### [Trecho fornecido]

━━━━━━

A segunda barreira é econômica. Alguns esportes, como hipismo, automobilismo, tênis e vela, envolvem um custo financeiro alto. Seja na aquisição do equipamento, seja na manutenção do local de treino. Pense no tênis: ainda que a raquete não seja tão cara, no mesmo espaço onde 12 crianças podem jogar futebol de salão, apenas dois tenistas podem treinar ao mesmo tempo. E enquanto um jogo de futebol dura uma hora, um jogo de tênis dura muito mais. O resultado é que o custo de treinar tênis é muito maior.
Se a criança ou adolescente não tem apoio financeiro, não consegue começar ou continuar nos esportes caros. Como negros são estatisticamente mais pobres no Brasil, acabam excluídos desses esportes. Quantas vezes você viu um velejador negro brasileiro competindo em uma olimpíada?
O terceiro obstáculo é educacional. Como qualquer pessoa que já praticou qualquer esporte sabe, esporte é muito mais interessante quando praticado em grupo. Até correr é mais divertido quando se tem um parceiro de treino. E onde criamos nossas principais relações de amizade? Na escola. Onde aprendemos (ou deveríamos aprender) as regras e técnicas de um esporte? Na escola.
Mas poucas escolas dedicam qualquer espaço em seus currículos para esportes que não sejam futebol, basquete e vôlei. Entre as escolas públicas (onde a maioria negra estuda), poucas têm piscina, quadra de tênis, pista de atletismo ou mesmo um ginásio. Menos ainda professores que saibam as regras ou técnicas de esportes que não sejam os três óbvios. Entre as que têm algum tipo de atletismo, ele quase sempre é praticado como ‘tamanho único’, onde todos os estudantes praticam todos os esportes (basicamente corrida), sem levarmos em conta suas aptidões naturais, preferências pessoais e ritmo de desenvolvimento.

━━━━━━

### [Material fornecido]
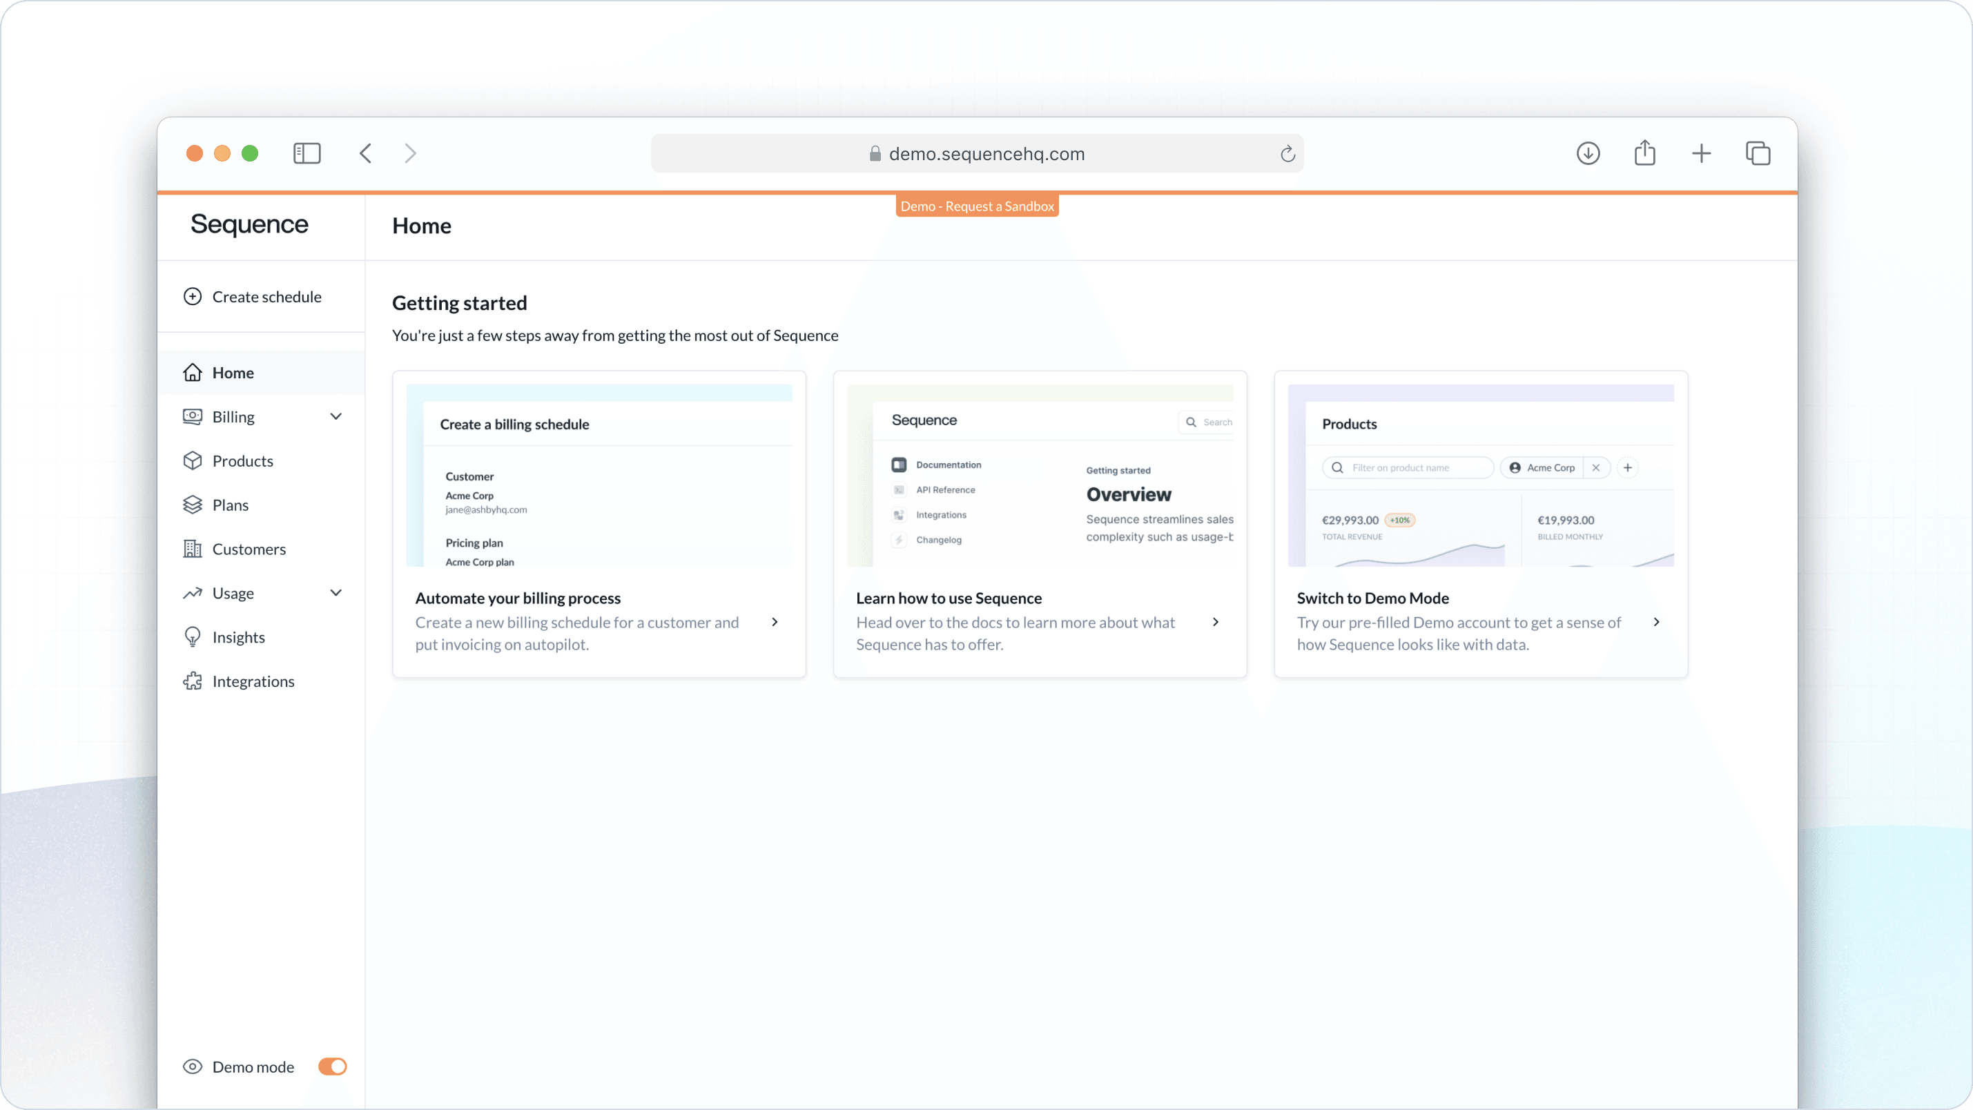The height and width of the screenshot is (1110, 1973).
Task: Click the Demo mode eye icon
Action: pos(192,1066)
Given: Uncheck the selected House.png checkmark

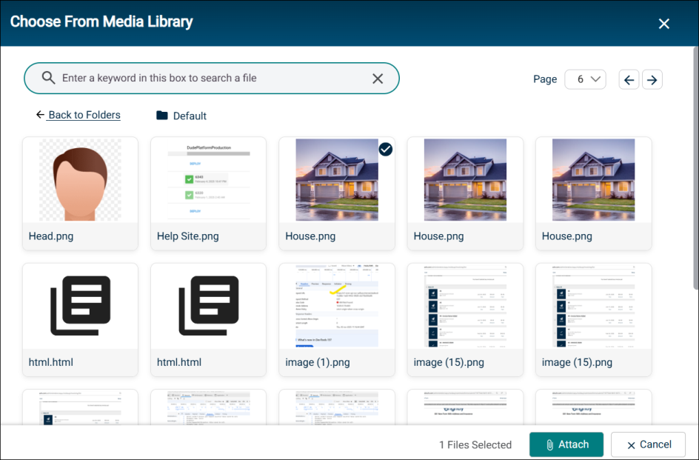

━━━━━━

### [Tarefa solicitada 1]
De acordo com o texto sobre os obstáculos à prática esportiva, quantos tenistas podem treinar ao mesmo tempo no espaço em que 12 crianças jogam futebol de salão?
### [Tarefa solicitada 2]
Prossiga com o texto sobre os obstáculos à prática esportiva a partir da última frase apresentada.

### [Resposta do exercício 1]
Apenas dois tenistas.

### [Resposta do exercício 2]
Por fim, existe o problema urbanístico. Mesmo se a criança escapar de todos os outros preconceitos, encontre um bom técnico e resolva praticar determinado esporte no seu horário livre, ela precisa de um local. Mas como ela pode praticar tal esporte se em sua cidade não há uma pista de ciclismo, um local para praticar atletismo ou um ginásio adequado? E, mesmo em grandes cidades onde esses locais às vezes existem, eles quase sempre estão em bairros de classe média alta ou alta (quase sempre em clubes), longe de bairros pobres, onde a maioria da população negra mora, o que na prática impossibilita sua prática.
Com brancos sendo estatisticamente minoria no país, qualquer política de investimento para aumentar o número de medalhas brasileiras precisa não só focar em esportes que gerem mais medalhas com menos recursos humanos, mas também mitigar o preconceito que a vasta maioria da população sofre, ou continuaremos a desperdiçar seres humanos.